Sports | Canadien

Entrevue avec Ryder

Le Michael Ryder nouveau

Le premier séjour du Terre-Neuvien à Montréal s’était mal terminé

Jonathan Bernier

Jonathan Bernier @

Journal de Montréal, Publié le: | Mise à jour:

Michael Ryder est de retour

TORONTO - 

Lorsque Bob Gainey a choisi de ne pas renouveler le contrat de Michael Ryder, au cours de l’été 2008, tout le monde a salué sa décision. Curieusement, près de cinq ans plus tard, plusieurs sont heureux de le voir revenir avec le Tricolore.

Il faut dire qu’à l’époque où il a quitté le Canadien en direction de Boston il venait de connaître une saison de misère.

En 70 matchs, il n’avait récolté que 31 points, dont 14 buts. Tout un contraste avec les deux saisons précédentes au cours desquelles l’athlète originaire de Terre-Neuve avait atteint à chaque fois le plateau des 30 buts.

À ce jour, la saison 2007-2008 est la pire qu’il ait connue en huit saisons complètes dans la LNH.

On se souviendra également que son premier séjour avec le Tricolore s’était terminé sur la passerelle de presse du domicile des Flyers avec un Ryder, laissé de côté, lançant des avions de papier dans les gradins.

«Je ne suis pas parti en bons termes», a-t-il reconnu à son arrivée à Toronto, là où il a rejoint ses coéquipiers.

Une coupe Stanley

Ces événements sont maintenant du passé. Et à la vitesse avec laquelle les joueurs et les dirigeants changent d’adresse dans le sport professionnel, il ne reste plus, dans le vestiaire actuel, que cinq coéquipiers de l’époque : Tomas Plekanec, Andreï Markov, Carey Price, Josh Gorges et Francis Bouillon.

«Même si plusieurs visages ont changé, je sais à quoi m’attendre de l’organisation. Je sais ce que représente le hockey à Montréal», a-t-il déclaré.

D’ailleurs, à première vue, c’est un Ryder beaucoup plus mûr qui revêtira l’uniforme du Canadien, du moins, jusqu’à la fin de la présente saison.

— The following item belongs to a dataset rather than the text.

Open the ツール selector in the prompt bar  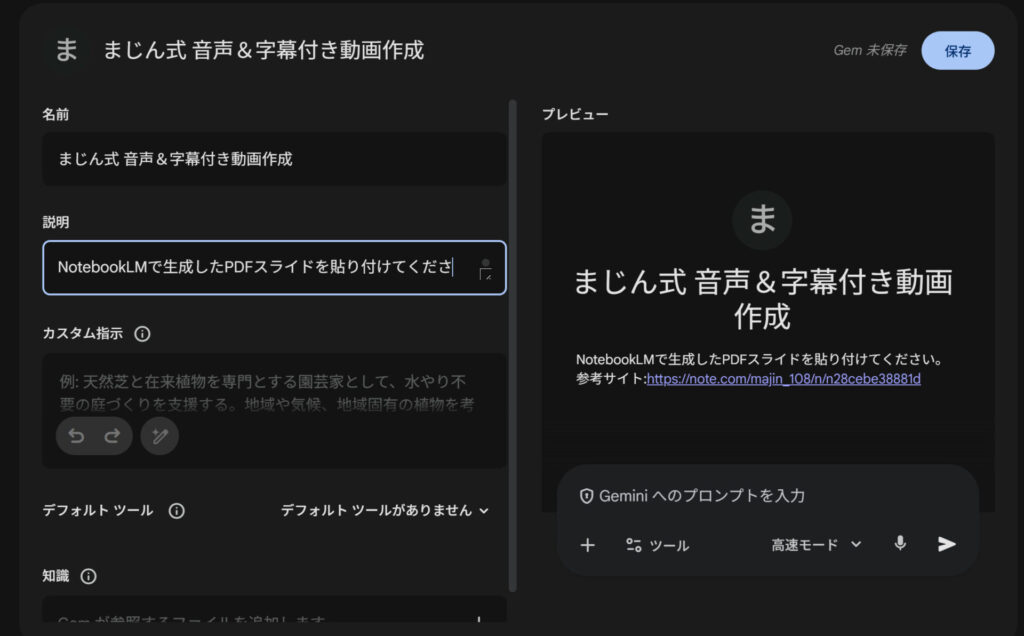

«Je n’ai jamais pensé que je pourrais être l’un des joueurs les plus vieux d’une équipe. Me voilà rendu à cette étape de ma carrière, a lancé l’athlète de 32 ans. J’ai vécu beaucoup de choses. J’ai gagné la coupe avec les Bruins, j’ai vu comment ça se passait à Dallas. J’espère permettre à mes jeunes coéquipiers de bénéficier de mon expérience.»

Un choc

À cette expérience, celui qui a joué 19 matchs sous les ordres de Michel Therrien avec les Citadelles de Québec, au cours de la saison 2000-2001, peut maintenant ajouter le mot «transaction».

Il s’apprêtait à disputer la victoire au Blue Jackets, mardi soir, lorsqu’on est venu lui annoncer qu’il devait faire ses valises.

«C’est la première fois de ma carrière que je suis échangé. C’est un léger choc, a admis cette sélection de huitième ronde du Canadien en 1998. Cependant, je suis heureux de revenir à Montréal, avec l’organisation qui m’a repêché et qui m’a donné ma première chance.»

La suite des choses déterminera si Ryder, dont le contrat de deux saisons viendra à échéance le premier juillet, ne sera que de passage.

«J’ai l’impression que je suis constamment joueur autonome. Je n’ai eu qu’un seul contrat de longue durée dans ma carrière, à Boston, a-t-il indiqué laissant entendre qu’il ne s’inquiète guère pour l’avenir. On verra ce qu’il adviendra à la fin de cette courte saison. Pour l’instant, je souhaite simplement contribuer au succès de cette équipe.»

S’il remplit le filet à la même cadence que l’an dernier (35 buts en 82 matchs), il augmentera assurément ses chances de prolonger son séjour dans la métropole.